A poll reproduced on the Mainly Macro blog shows that 56 per cent of the UK’s population now believe Brexit was a bad idea, compared with only 32 per cent who support it.

Why is the Conservative government still slavishly pushing the falsehood that Brexit was ever going to do us some good, then?

The answer should be obvious: it was a huge fantasy for right-wing, racist flag-shaggers who wanted to get rid of Johnny and Janey Foreigner and thought that saying we would all be better-off was a great way of getting it.

When the Brexit-supporting political parties started cropping up – most notably Nigel Farage’s UKIP – they drained off support that the Tories wanted to keep for themselves.

The only answer they saw was to support leaving the EU and hope that this would draw the headbangers back into the fold.

And it did – albeit with the help of the strongest Brexiteer party in the 2019 elections, that withdrew its candidates from standing in constituencies where the Conservatives had safe seats. Remember that?
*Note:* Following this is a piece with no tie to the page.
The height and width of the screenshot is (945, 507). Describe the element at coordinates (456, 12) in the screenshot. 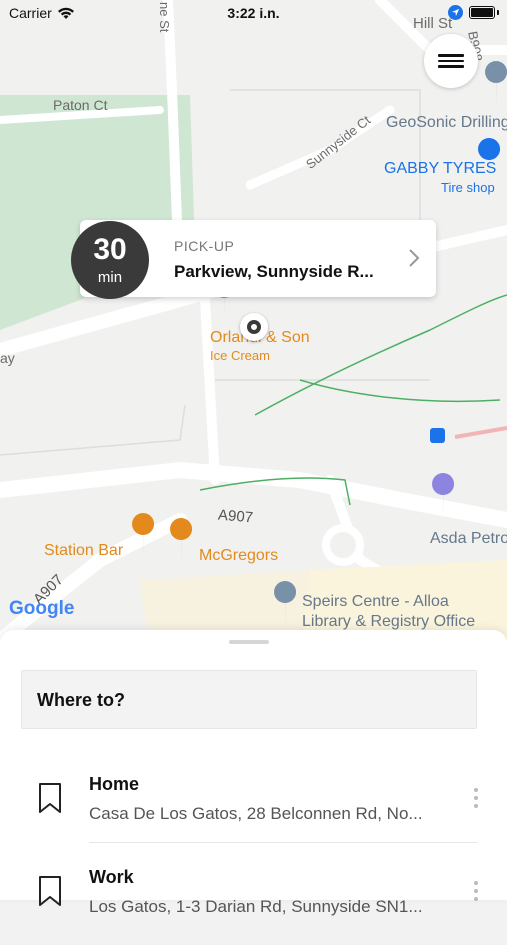

I see `location-arrow-icon` at that location.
But support for Boris Johnson’s ‘hard’ Brexit deal is now becoming an electoral liability for the Tories. Public opinion is shifting away from supporting Brexit, and from fearing the consequences if it is modified.

The costs of Brexit have become so obvious that the broadcast media now feel compelled to start talking about them and the message is that Brexit has reduced living standards and held the economy back.

This means that support for Brexit will be associated with a party that wants to keep the UK poorer.

And that’s a huge relief for This Writer, because I have been saying the same for years!

According to Mainly Macro, it is unlikely that public opinion will have changed enough for a Brexit-opposing party to take power – which is why Labour still supports the policy at the moment.

But this is likely to change during the time that Labour is in office (as still seems a certainty after the next general election).

Where does this leave the Tories?

According to Mainly Macro (again), it leaves them to take a hard line on immigration.

It is the most potent issue among potential Conservative voters, therefore newspaper stories about immigration or asylum-seekers are likely to proliferate in the Tory press under a Labour government.

This Writer is led to guess that this is the reason Rishi Sunak and his ministers have been announcing a series of unpopular and probably ineffective policies to tackle illegal immigration; by attacking the symptom and not the cause, they ensure that the problem remains when a Labour government takes over – and Labour may then be attacked over it.

This in turn may create an obstacle to any return to the EU Customs Union or the Single Market that Labour may plan.

The flag-shaggers, racists and bigots who support Brexit (remember them?) would see the Tories doing all they could to prevent a return to what they consider the bad old days of EU membership – with free movement of working people between countries, remember – and would commit their support to the Conservatives to ensure that it doesn’t happen.

… In theory.

So we see that current Tory policy on immigration is less likely to be about stopping foreigners from coming to the UK illegally, and more likely to be a grubby bid to find a pathway back to power.